> [Work instruction] The lines below starting at the line containing "Task: Click the" and ending at the line containing "The image size is (867, 478)." are to be repeated exactly, with both ends kept and nothing else added.

> [Records shown]

* * * * *

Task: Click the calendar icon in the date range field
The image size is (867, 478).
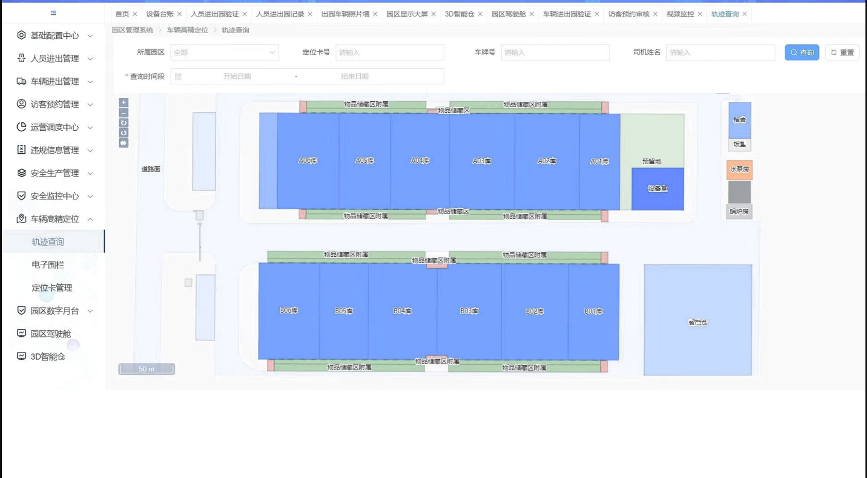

* * * * *

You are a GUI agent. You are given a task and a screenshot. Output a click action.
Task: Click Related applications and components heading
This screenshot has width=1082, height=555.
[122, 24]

* * * * *

> [Task response]
Task: Click the calendar icon in the date range field
The image size is (867, 478).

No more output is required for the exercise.